=== KUTIPAN HALAMAN ===
Friday, May 29, 2015

Masjid


Oleh: Ustadz Salim A Fillah

"Bagian dari negeri-negeri yang paling dicintai Allah adalah masjid-masjidnya," demikian sabda Rasulullah dalam riwayat Imam Muslim. Inilah letak-letik keberkahan yang paling bertebar kita jumpai di segenap penjuru bumi. Ia merupakan tempat yang paling teduh di dunia, sebab di sinilah para hamba menyungkurkan kepala dalam sujud berserah pada kekasihnya. Ialah tempat paling bercahaya di mayapada, sebab nama Dzat Yang Maha Agung disebut-sebut dengan takbir, tahmid, tasbih, dan tahlil yang mesra.

"Masjid adalah rumah Allah di muka bumi," kata Ibn 'Abbas, "yang akan bersinar bagi para penduduk langit, sebagaimana bintang-bintang di angkasa yang bersinar bagi para penghuni bumi."

=== DATA HASIL EKSTRAKSI ===
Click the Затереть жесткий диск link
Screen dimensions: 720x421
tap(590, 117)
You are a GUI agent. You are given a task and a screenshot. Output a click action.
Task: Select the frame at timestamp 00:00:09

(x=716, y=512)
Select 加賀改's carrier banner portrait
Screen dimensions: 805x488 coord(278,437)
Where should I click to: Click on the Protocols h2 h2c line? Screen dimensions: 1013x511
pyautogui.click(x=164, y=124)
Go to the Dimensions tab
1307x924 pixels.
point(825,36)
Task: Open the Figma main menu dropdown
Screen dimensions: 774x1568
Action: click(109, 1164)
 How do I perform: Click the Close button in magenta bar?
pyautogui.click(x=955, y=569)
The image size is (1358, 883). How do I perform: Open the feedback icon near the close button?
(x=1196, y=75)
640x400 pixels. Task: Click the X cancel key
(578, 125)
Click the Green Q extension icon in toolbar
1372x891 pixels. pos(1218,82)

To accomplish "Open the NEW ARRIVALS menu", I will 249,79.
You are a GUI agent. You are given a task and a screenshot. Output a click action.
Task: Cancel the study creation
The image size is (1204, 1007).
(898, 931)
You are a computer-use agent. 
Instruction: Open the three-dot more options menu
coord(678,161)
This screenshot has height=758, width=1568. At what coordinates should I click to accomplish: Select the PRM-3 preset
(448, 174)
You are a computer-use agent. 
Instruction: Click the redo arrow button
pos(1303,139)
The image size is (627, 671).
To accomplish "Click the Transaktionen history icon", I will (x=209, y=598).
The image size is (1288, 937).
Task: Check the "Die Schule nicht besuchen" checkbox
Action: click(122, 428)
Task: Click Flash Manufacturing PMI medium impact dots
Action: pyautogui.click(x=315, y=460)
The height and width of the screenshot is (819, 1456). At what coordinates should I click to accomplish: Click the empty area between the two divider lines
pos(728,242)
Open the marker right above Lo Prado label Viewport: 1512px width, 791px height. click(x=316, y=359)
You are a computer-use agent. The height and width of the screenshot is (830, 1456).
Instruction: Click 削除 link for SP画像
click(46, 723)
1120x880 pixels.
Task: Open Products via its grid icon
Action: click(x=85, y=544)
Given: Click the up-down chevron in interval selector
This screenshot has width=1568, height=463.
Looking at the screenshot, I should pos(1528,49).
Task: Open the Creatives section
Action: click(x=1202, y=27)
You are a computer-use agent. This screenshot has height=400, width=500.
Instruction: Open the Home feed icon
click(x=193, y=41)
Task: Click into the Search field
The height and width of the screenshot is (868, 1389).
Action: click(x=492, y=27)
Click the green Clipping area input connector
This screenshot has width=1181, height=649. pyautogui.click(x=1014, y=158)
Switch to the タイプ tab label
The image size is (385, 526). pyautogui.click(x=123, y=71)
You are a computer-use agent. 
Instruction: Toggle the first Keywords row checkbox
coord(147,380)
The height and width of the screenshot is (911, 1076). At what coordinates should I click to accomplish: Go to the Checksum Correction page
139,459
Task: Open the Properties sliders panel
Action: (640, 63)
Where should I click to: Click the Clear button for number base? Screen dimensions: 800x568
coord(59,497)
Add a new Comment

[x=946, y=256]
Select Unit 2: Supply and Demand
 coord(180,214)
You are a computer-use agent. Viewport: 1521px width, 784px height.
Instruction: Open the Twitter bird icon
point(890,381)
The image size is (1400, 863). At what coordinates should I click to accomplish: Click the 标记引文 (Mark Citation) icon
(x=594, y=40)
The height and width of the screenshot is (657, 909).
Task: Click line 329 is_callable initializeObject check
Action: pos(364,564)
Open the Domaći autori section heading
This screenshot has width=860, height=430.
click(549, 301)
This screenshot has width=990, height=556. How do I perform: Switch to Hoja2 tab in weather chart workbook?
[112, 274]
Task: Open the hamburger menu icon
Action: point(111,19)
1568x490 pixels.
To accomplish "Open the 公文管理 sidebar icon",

=== SOAL LATIHAN A ===
Jawab pertanyaan berikut berdasarkan kutipan halaman tentang masjid:
(i) Dalam riwayat siapa sabda Rasulullah di awal tulisan disampaikan?
(ii) Menurut Ibn 'Abbas, bagi siapa masjid akan bersinar?
(iii) Siapa yang tercantum sebagai penulis tulisan tersebut?
=== SOAL LATIHAN B ===
Terjemahkan kalimat dari kutipan halaman tentang masjid ini ke dalam bahasa Inggris: "Ia merupakan tempat yang paling teduh di dunia, sebab di sinilah para hamba menyungkurkan kepala dalam sujud berserah pada kekasihnya."
=== SOAL LATIHAN C ===
Salin tanpa perubahan bagian kutipan halaman tentang masjid yang dimulai pada "Friday, May 29, 2015" dan berakhir pada "tahlil yang mesra.".

=== JAWABAN TERTULIS A ===
(i) Imam Muslim
(ii) Bagi para penduduk langit
(iii) Ustadz Salim A Fillah

=== JAWABAN TERTULIS B ===
It is the most sheltering place in the world, for it is here that the servants bow their heads down in prostration, surrendering themselves to their beloved.

=== JAWABAN TERTULIS C ===
Friday, May 29, 2015

Masjid


Oleh: Ustadz Salim A Fillah

"Bagian dari negeri-negeri yang paling dicintai Allah adalah masjid-masjidnya," demikian sabda Rasulullah dalam riwayat Imam Muslim. Inilah letak-letik keberkahan yang paling bertebar kita jumpai di segenap penjuru bumi. Ia merupakan tempat yang paling teduh di dunia, sebab di sinilah para hamba menyungkurkan kepala dalam sujud berserah pada kekasihnya. Ialah tempat paling bercahaya di mayapada, sebab nama Dzat Yang Maha Agung disebut-sebut dengan takbir, tahmid, tasbih, dan tahlil yang mesra.